Find f(z) if possible from u(x,y) and v(x,y)

[IHazAName]

Homework Statement

a. u(x,y)=(x+2)²-y², v(x,y)=2(x+2)y
b. u(x,y)=cosxcoshy, v(x,y)=-sinxsinhy
c. u(x,y)=(x²+y²+y)/(x²+y²), v(x,y)=x/(x²+y²)
d. u(x,y)=e^ycosx, v(x,y)=e^ysinx

The Attempt at a Solution

a. f(x+iy)=(x+2)²-y²+i2(x+2)y
=(x+2+iy)(x+2+iy)
f(z)=(z+2)²

b. f(x-iy)=cosxcoshy-isinxsinhy
Am I allowed to answer this question as f(\bar{z})=cos\bar{z}?

c.f(x-iy)=((x²+y²+y)/(x²+y²))-i(x/(x²+y²))
=((x-iy-i)(x+iy))/((x-iy)(x+iy))
=(x-iy-i)/(x-iy)
Same as b... f(\bar{z})=(\bar{z}-i)/\bar{z}?

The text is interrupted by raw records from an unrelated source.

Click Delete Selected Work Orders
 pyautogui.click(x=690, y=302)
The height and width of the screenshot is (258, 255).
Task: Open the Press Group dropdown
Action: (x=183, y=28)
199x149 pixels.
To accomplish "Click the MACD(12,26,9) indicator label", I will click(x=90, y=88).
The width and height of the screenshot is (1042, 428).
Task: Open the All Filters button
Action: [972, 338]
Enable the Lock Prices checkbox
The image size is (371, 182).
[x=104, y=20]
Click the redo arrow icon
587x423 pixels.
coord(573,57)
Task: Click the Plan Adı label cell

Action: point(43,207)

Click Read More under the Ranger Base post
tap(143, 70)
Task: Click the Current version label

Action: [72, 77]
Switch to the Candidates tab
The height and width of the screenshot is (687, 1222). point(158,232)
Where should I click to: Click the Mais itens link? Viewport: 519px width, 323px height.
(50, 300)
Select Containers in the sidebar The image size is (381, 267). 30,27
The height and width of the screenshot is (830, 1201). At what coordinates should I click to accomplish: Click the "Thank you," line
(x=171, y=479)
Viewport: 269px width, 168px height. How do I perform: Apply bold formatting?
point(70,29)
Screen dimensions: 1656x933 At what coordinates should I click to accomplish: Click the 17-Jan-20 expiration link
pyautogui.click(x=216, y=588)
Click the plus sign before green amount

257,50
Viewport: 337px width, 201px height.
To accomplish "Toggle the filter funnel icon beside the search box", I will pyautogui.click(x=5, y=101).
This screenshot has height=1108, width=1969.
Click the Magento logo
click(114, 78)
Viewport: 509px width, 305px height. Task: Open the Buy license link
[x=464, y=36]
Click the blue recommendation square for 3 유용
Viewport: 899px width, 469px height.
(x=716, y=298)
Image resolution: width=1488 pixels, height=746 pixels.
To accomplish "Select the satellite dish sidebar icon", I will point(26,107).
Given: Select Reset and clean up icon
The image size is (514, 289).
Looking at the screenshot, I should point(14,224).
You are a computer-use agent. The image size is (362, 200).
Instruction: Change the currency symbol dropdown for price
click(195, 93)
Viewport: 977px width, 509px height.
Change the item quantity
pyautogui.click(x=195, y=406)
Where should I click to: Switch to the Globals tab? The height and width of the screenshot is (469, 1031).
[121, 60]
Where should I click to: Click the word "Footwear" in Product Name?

d. du/dx != dv/dy, fails Cauchy-Reimann?

Edit: How do I go from x-iy to x+iy? This escapes me. :(

 

[tiny-tim]

Welcome to PF!

Hi IHazAName! Welcome to PF!

Is the question to find an f such that f = u + iv ?

a and b look ok

(for b, just replace y by -y )

I haven't checked c

For d, isn't cauchy-riemann only relevant to differentiability? Try again

 

[HallsofIvy]

Homework Statement

a. u(x,y)=(x+2)²-y², v(x,y)=2(x+2)y
b. u(x,y)=cosxcoshy, v(x,y)=-sinxsinhy
c. u(x,y)=(x²+y²+y)/(x²+y²), v(x,y)=x/(x²+y²)
d. u(x,y)=e^ycosx, v(x,y)=e^ysinx

The Attempt at a Solution

a. f(x+iy)=(x+2)²-y²+i2(x+2)y
=(x+2+iy)(x+2+iy)
f(z)=(z+2)²

b. f(x-iy)=cosxcoshy-isinxsinhy
Am I allowed to answer this question as f(\bar{z})=cos\bar{z}?

If f(\bar{z})= cos(\bar{z}), then f(z)= cos(z).

c.f(x-iy)=((x²+y²+y)/(x²+y²))-i(x/(x²+y²))
=((x-iy-i)(x+iy))/((x-iy)(x+iy))
=(x-iy-i)/(x-iy)
Same as b... f(\bar{z})=(\bar{z}-i)/\bar{z}?

And, as in b, if f(\bar{z})= (\bar{z}- i)/\bar{z} then f(z)= (z- i)/z.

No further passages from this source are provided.